[Task to carry out] Write out the records beneath this line exactly as they appear, minus any images.

****

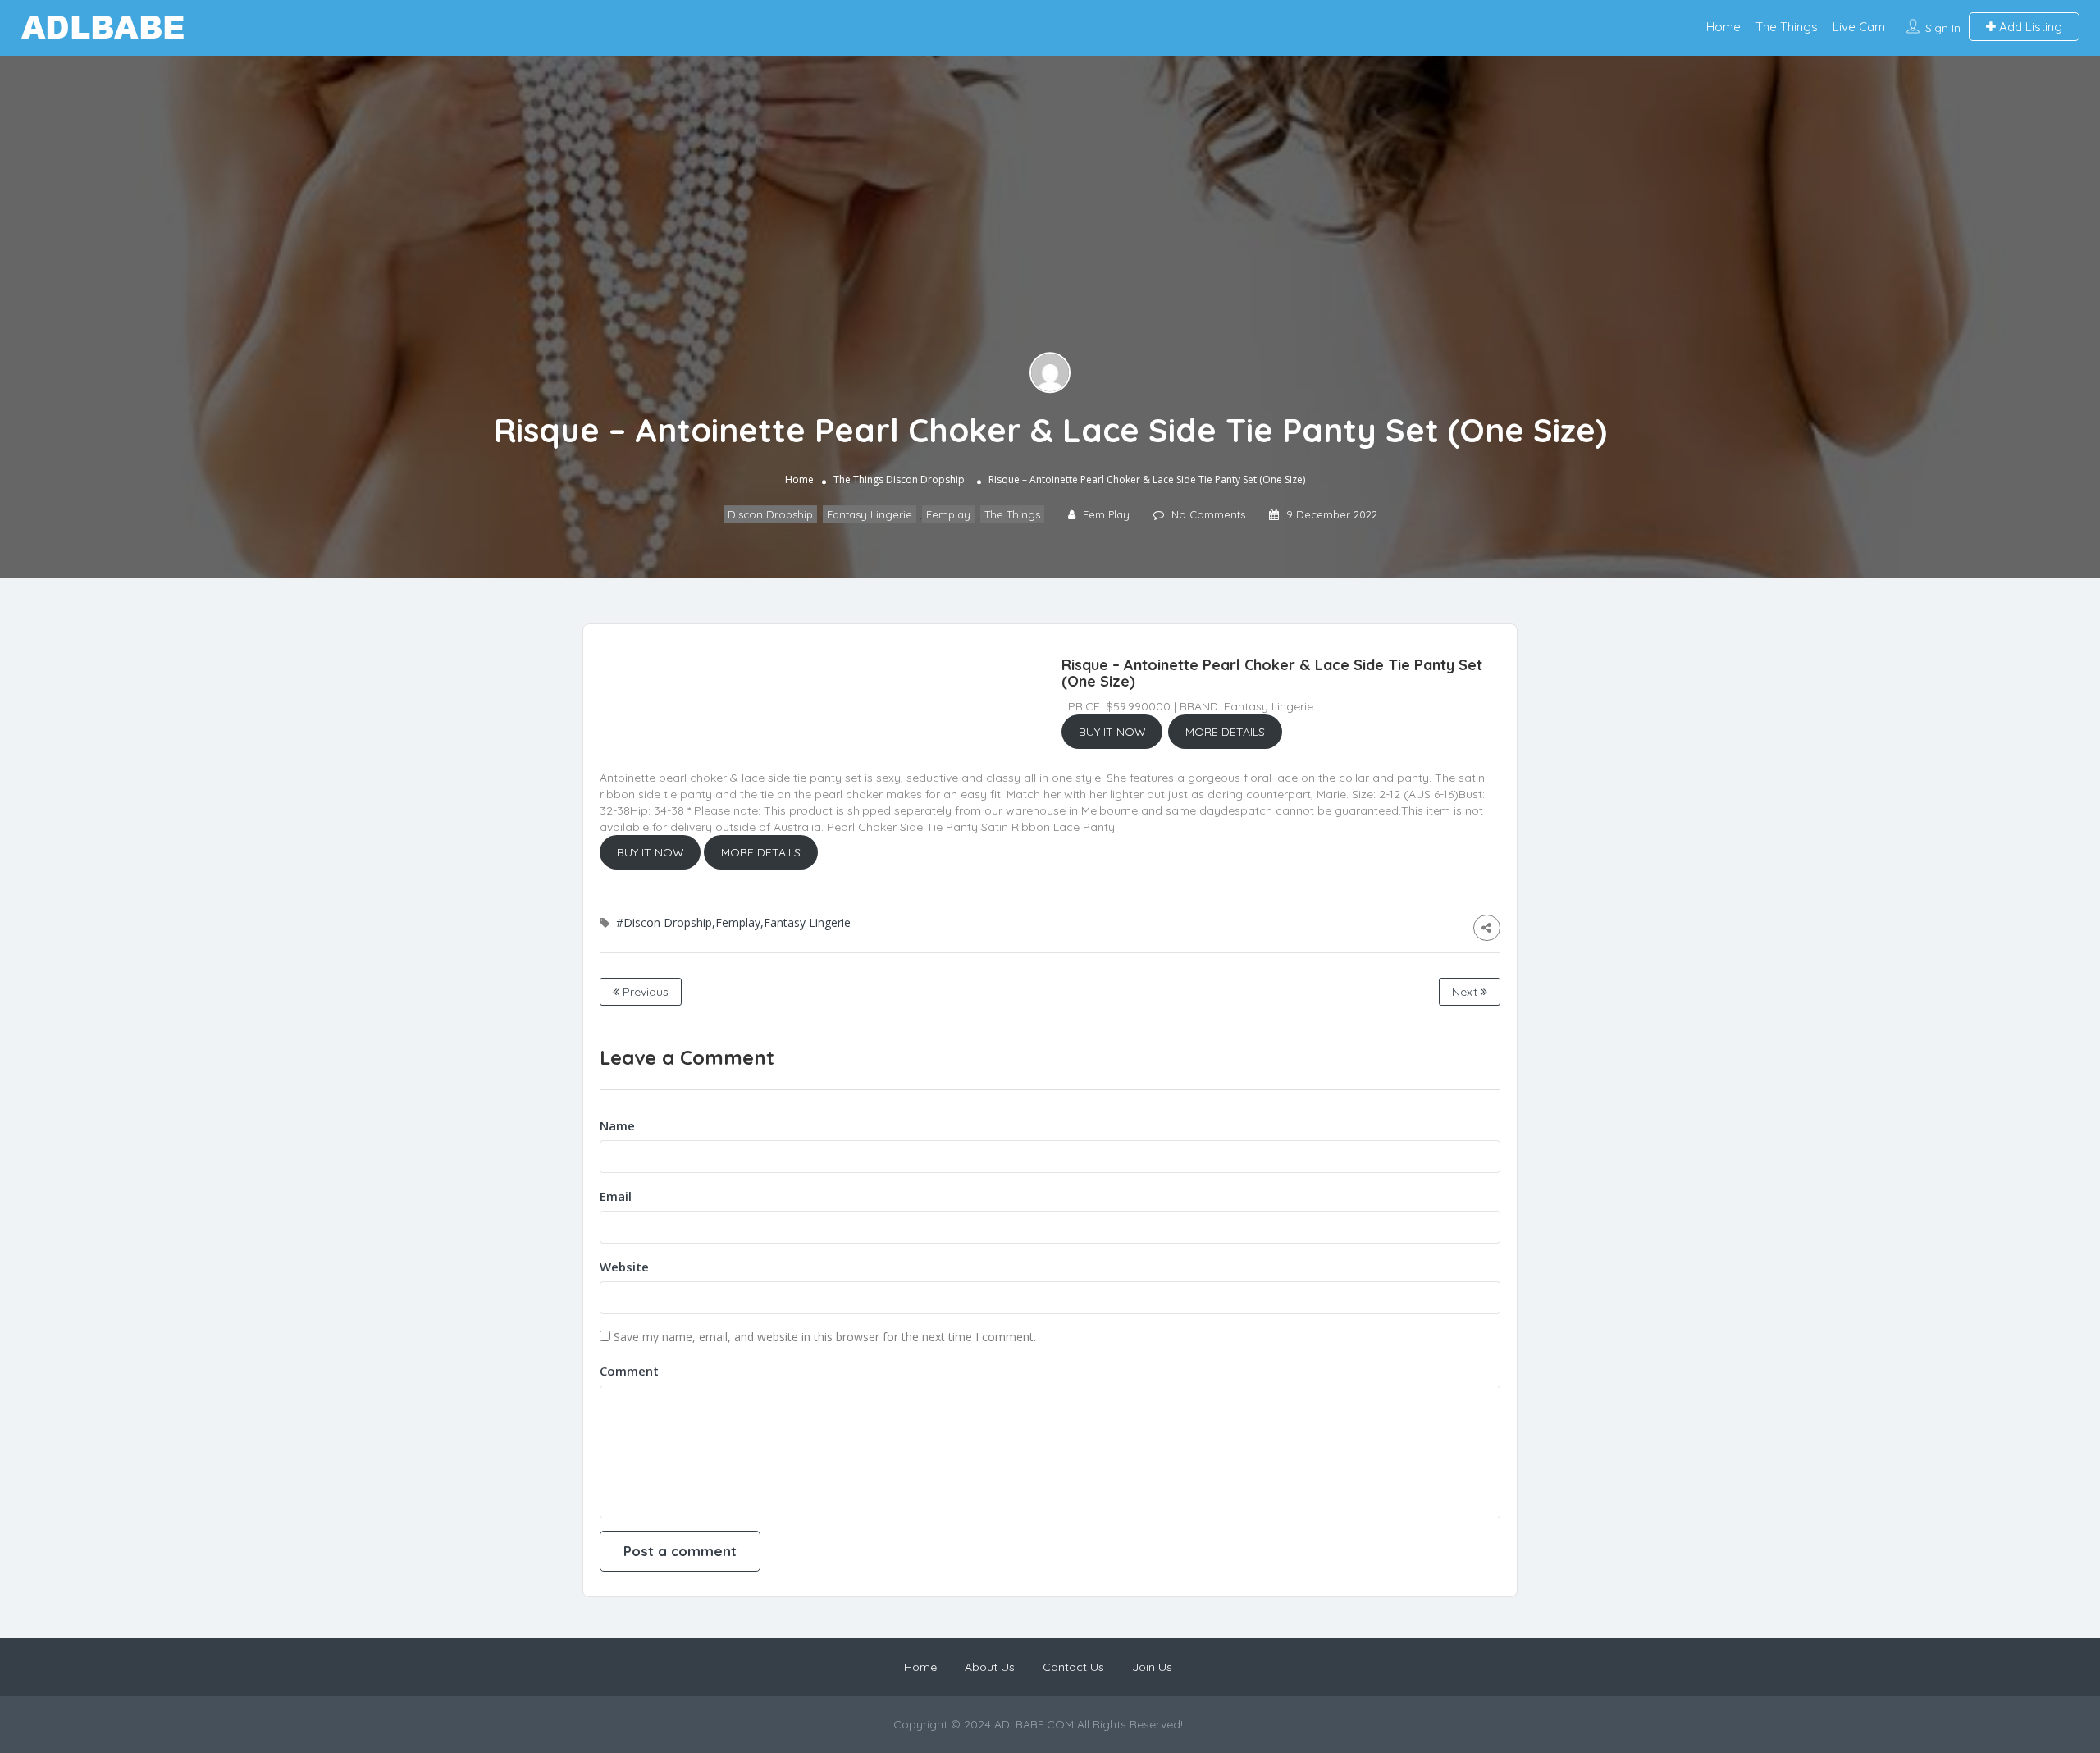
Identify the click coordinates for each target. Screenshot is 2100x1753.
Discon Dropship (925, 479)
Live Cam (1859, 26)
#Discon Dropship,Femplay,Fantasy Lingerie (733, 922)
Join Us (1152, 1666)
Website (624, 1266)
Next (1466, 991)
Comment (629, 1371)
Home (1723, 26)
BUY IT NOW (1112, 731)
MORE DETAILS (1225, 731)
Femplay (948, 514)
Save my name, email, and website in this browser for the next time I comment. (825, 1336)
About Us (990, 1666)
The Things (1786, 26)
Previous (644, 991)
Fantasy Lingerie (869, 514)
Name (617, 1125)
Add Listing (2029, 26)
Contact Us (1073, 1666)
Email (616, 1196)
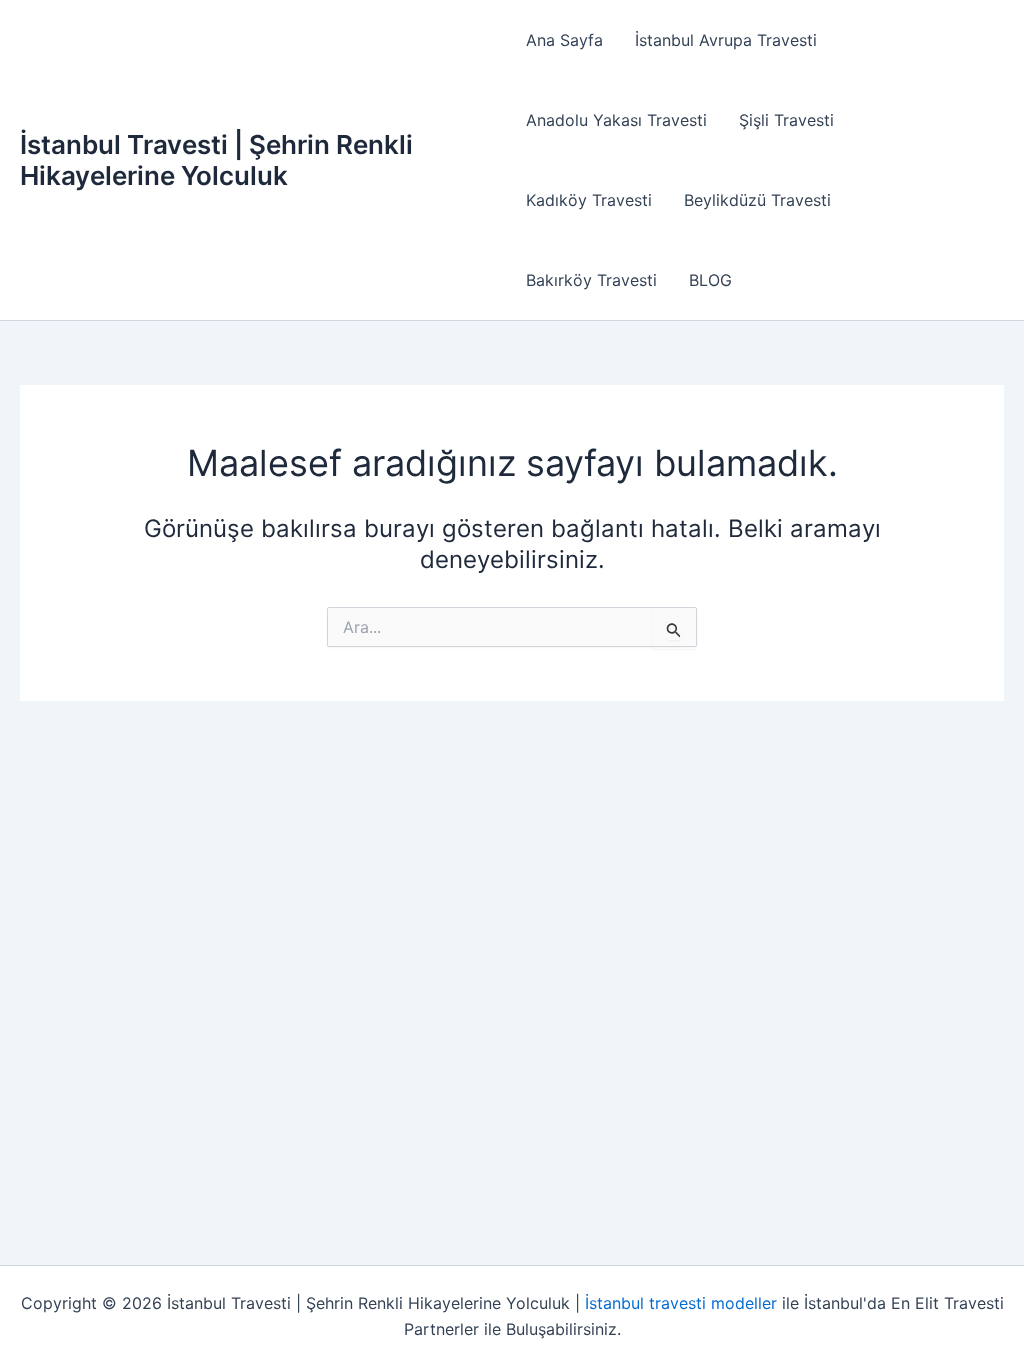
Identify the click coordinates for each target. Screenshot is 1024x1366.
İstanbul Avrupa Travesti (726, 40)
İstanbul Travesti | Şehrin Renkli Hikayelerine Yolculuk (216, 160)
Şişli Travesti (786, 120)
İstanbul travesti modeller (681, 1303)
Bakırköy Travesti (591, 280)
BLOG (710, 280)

****

[Completed task]
Identify the click coordinates for each target. Screenshot is 2100x1753.
Discon Dropship (925, 479)
Live Cam (1859, 26)
#Discon Dropship,Femplay,Fantasy Lingerie (733, 922)
Join Us (1152, 1666)
Website (624, 1266)
Next (1466, 991)
Comment (629, 1371)
Home (1723, 26)
BUY IT NOW (1112, 731)
MORE DETAILS (1225, 731)
Femplay (948, 514)
Save my name, email, and website in this browser for the next time I comment. (825, 1336)
About Us (990, 1666)
The Things (1786, 26)
Previous (644, 991)
Fantasy Lingerie (869, 514)
Name (617, 1125)
Add Listing (2029, 26)
Contact Us (1073, 1666)
Email (616, 1196)
Identify the click coordinates for each target. Screenshot is 1024x1366.
İstanbul Avrupa Travesti (726, 40)
İstanbul Travesti | Şehrin Renkli Hikayelerine Yolculuk (216, 160)
Şişli Travesti (786, 120)
İstanbul travesti modeller (681, 1303)
Bakırköy Travesti (591, 280)
BLOG (710, 280)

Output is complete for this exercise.